Using the LoC Reconciliation Service with OpenRefine¶
This guide walks you through reconciling data in OpenRefine against Library of Congress authorities, matching strings in your project to controlled vocabulary terms and retrieving their labels and URIs.
Prerequisites¶
- OpenRefine installed and running
- A project open in OpenRefine with a column you want to reconcile
Step 1: Open the Reconciliation Dialog¶
- Click the arrow at the top of the column you want to reconcile
- Choose Reconcile → Start Reconciling...
Step 2: Add the LoC Reconciliation Service¶
- Click Add Standard Service in the bottom left corner of the dialog
- Enter the following URL:
- Click Add Service
The service will appear in the list as LC Reconciliation Service.

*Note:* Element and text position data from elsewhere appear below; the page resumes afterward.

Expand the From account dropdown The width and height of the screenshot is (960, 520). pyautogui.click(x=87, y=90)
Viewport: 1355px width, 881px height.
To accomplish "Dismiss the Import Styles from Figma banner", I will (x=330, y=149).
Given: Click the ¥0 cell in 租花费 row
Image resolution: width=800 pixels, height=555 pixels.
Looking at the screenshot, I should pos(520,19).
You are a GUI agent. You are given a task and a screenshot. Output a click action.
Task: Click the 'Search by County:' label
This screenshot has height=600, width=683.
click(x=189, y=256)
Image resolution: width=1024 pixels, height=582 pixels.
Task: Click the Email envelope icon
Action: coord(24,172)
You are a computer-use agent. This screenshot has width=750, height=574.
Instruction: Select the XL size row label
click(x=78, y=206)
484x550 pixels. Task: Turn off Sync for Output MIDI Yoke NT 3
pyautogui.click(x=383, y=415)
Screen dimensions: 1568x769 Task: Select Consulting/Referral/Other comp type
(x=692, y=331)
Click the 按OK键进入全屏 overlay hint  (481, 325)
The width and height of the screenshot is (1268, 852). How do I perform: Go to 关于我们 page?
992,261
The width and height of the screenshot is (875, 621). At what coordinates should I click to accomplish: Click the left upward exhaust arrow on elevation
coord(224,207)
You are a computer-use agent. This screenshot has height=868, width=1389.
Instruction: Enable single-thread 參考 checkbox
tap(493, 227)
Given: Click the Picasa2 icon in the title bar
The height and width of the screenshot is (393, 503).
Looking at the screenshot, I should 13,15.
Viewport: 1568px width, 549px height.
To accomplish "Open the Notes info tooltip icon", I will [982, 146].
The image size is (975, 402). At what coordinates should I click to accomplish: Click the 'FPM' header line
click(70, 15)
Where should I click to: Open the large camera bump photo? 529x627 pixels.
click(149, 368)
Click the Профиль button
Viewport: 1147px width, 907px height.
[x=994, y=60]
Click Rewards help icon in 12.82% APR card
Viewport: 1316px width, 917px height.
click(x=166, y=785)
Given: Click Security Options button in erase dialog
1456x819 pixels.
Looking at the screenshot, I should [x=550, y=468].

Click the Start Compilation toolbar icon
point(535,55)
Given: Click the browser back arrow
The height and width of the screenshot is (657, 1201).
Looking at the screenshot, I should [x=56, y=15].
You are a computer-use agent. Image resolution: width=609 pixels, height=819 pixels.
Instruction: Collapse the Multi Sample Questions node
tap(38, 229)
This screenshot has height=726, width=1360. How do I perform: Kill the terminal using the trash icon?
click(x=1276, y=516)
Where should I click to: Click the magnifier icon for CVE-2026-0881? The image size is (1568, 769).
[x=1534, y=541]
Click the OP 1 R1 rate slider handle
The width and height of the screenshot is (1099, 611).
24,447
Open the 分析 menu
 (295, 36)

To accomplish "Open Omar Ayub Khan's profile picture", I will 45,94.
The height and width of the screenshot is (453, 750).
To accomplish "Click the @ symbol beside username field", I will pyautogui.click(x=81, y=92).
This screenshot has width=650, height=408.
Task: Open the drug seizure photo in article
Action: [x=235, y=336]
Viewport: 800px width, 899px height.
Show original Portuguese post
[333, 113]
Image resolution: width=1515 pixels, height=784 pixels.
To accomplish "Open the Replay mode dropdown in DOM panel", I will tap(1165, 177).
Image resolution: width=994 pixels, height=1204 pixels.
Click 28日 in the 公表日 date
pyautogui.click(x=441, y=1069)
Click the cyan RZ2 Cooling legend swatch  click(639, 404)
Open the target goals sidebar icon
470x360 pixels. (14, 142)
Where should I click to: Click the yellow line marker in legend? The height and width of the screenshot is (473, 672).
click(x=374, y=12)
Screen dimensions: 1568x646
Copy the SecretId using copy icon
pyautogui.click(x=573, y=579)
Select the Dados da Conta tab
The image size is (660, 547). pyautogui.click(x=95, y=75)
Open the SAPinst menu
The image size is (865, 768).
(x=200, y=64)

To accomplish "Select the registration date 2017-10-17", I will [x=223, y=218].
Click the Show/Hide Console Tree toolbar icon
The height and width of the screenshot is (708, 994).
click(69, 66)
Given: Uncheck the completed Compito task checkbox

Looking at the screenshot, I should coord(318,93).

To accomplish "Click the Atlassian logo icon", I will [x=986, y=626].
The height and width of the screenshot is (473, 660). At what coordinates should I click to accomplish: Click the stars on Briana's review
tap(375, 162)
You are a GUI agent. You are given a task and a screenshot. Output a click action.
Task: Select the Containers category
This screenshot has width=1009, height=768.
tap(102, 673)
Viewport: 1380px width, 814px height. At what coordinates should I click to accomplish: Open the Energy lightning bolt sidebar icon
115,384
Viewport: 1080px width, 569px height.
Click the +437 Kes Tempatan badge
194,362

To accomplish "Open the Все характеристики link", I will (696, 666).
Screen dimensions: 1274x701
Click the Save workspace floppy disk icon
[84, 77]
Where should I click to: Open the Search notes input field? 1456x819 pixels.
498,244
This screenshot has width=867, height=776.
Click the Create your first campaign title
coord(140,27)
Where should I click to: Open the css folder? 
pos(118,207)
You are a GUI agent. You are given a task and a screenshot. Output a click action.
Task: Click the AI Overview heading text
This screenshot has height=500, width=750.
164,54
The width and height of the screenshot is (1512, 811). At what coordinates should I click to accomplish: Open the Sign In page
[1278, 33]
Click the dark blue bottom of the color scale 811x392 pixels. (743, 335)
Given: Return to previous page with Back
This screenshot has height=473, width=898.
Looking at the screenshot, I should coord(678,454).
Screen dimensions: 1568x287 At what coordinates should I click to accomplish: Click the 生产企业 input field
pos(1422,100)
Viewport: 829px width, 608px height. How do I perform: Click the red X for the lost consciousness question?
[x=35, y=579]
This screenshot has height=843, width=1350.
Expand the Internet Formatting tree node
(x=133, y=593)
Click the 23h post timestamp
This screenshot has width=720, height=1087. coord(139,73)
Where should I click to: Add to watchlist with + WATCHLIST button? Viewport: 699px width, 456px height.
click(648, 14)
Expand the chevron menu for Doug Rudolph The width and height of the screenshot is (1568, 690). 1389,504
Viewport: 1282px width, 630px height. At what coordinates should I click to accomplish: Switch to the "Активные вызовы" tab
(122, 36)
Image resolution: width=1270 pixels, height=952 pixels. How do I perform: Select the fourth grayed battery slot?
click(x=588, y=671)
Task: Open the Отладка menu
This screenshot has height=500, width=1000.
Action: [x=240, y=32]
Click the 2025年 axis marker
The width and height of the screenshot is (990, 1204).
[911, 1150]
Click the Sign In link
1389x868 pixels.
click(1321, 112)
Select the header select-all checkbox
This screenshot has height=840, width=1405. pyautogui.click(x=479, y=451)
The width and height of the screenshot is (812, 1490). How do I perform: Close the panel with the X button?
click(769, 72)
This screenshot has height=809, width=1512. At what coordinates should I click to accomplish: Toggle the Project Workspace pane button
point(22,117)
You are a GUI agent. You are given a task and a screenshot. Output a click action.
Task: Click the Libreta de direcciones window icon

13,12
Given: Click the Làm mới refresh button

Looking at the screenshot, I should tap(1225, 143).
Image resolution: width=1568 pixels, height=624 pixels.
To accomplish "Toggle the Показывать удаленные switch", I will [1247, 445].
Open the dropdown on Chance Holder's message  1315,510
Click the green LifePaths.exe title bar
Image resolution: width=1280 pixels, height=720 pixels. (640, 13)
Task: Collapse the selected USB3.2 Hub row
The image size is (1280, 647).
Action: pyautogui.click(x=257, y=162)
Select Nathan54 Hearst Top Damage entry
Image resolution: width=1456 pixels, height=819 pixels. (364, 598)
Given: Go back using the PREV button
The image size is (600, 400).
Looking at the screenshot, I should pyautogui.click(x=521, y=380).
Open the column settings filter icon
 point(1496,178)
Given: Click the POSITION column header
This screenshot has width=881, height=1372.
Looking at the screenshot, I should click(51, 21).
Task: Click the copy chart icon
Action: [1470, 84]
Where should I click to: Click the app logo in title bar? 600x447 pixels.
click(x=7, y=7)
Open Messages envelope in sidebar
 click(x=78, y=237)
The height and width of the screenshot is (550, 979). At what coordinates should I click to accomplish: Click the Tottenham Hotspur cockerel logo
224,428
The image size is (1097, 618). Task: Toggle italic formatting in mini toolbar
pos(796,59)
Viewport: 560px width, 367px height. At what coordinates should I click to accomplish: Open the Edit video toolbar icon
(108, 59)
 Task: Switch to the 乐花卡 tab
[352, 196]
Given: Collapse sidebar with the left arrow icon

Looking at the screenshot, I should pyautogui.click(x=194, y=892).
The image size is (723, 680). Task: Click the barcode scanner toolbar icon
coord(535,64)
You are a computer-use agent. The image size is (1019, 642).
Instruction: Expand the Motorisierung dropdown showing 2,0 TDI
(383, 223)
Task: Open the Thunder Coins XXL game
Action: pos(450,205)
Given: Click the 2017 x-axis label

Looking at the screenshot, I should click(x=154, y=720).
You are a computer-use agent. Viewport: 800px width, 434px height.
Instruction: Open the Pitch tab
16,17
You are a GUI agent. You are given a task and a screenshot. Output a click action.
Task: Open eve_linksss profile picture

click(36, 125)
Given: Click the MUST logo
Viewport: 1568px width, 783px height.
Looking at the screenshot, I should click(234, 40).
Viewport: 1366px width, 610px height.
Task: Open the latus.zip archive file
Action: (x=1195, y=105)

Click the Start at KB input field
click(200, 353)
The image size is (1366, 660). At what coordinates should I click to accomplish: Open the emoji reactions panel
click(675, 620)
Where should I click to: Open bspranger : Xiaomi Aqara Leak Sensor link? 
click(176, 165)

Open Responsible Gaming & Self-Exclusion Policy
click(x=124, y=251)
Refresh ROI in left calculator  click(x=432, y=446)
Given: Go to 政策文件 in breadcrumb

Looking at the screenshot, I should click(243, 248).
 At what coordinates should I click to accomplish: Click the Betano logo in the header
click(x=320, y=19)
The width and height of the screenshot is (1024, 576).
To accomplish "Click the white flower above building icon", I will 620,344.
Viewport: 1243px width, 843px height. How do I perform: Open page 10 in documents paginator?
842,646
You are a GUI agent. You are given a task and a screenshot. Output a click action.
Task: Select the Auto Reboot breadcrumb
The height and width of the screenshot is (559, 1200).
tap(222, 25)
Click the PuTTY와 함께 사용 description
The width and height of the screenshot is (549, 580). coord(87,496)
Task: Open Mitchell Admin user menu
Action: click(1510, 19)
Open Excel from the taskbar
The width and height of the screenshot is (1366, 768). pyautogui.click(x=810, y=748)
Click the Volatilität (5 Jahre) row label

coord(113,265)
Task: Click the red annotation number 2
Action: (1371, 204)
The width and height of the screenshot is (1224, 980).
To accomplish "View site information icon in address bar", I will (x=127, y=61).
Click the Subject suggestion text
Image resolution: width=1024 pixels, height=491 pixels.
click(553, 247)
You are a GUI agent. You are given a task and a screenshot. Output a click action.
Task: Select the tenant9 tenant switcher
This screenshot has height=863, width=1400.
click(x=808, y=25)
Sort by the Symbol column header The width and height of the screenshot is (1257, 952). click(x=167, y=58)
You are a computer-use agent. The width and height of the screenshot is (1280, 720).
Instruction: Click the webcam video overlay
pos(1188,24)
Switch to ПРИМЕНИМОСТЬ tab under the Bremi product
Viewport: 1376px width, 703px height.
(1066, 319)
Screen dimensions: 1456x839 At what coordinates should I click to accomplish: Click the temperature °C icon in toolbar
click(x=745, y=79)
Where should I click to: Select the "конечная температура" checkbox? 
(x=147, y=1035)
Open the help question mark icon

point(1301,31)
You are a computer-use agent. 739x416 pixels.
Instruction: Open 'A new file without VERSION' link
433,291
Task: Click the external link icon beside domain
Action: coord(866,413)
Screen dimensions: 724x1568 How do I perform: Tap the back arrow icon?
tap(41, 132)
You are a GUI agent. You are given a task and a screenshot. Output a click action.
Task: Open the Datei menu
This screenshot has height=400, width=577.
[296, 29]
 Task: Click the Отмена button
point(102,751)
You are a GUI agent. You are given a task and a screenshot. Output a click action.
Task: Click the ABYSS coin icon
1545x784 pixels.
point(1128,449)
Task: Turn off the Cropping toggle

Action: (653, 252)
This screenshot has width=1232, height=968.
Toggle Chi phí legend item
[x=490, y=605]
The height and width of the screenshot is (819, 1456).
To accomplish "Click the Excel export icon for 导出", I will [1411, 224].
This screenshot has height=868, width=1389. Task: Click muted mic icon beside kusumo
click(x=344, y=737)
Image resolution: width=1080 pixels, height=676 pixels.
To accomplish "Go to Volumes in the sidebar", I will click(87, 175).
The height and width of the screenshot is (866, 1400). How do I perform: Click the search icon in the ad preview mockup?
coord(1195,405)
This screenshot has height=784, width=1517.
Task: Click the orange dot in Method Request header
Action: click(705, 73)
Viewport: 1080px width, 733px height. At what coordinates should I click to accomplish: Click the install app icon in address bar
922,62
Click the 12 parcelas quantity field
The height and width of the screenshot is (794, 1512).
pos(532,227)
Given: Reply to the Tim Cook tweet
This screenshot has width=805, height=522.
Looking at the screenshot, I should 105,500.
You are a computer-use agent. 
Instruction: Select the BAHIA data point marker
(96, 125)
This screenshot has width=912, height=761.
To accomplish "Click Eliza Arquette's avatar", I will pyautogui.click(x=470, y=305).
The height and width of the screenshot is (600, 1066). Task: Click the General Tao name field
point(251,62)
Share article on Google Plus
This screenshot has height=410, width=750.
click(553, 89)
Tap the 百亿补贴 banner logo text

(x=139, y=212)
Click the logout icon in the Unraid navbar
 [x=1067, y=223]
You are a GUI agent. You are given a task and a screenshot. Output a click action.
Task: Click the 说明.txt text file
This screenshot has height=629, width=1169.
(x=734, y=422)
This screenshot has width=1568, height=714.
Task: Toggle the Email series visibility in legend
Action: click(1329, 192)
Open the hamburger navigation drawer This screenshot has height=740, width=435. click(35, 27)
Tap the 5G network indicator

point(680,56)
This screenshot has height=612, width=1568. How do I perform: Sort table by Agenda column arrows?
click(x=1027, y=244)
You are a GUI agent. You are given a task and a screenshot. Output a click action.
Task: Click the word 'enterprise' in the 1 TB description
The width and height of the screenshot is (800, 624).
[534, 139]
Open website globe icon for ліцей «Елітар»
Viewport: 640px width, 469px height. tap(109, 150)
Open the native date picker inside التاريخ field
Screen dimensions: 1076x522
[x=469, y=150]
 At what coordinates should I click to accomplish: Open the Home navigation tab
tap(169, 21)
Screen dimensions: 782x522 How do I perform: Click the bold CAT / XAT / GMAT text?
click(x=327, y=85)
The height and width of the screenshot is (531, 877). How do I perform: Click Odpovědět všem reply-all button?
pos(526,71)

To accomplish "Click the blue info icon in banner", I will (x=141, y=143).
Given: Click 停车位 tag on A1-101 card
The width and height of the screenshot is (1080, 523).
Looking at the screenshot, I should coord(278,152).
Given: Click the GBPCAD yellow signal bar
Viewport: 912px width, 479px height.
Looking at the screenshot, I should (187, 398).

Step 3: Choose a Reconciliation Type¶
You will see a list of available vocabulary types. Use /LoC if you want to search LCNAF and LCSH together.
Step 4: Start Reconciling¶
Click Start Reconciling in the bottom right corner. OpenRefine will query the LoC Reconciliation Service for each cell in your column. This may take a moment depending on the size of your project.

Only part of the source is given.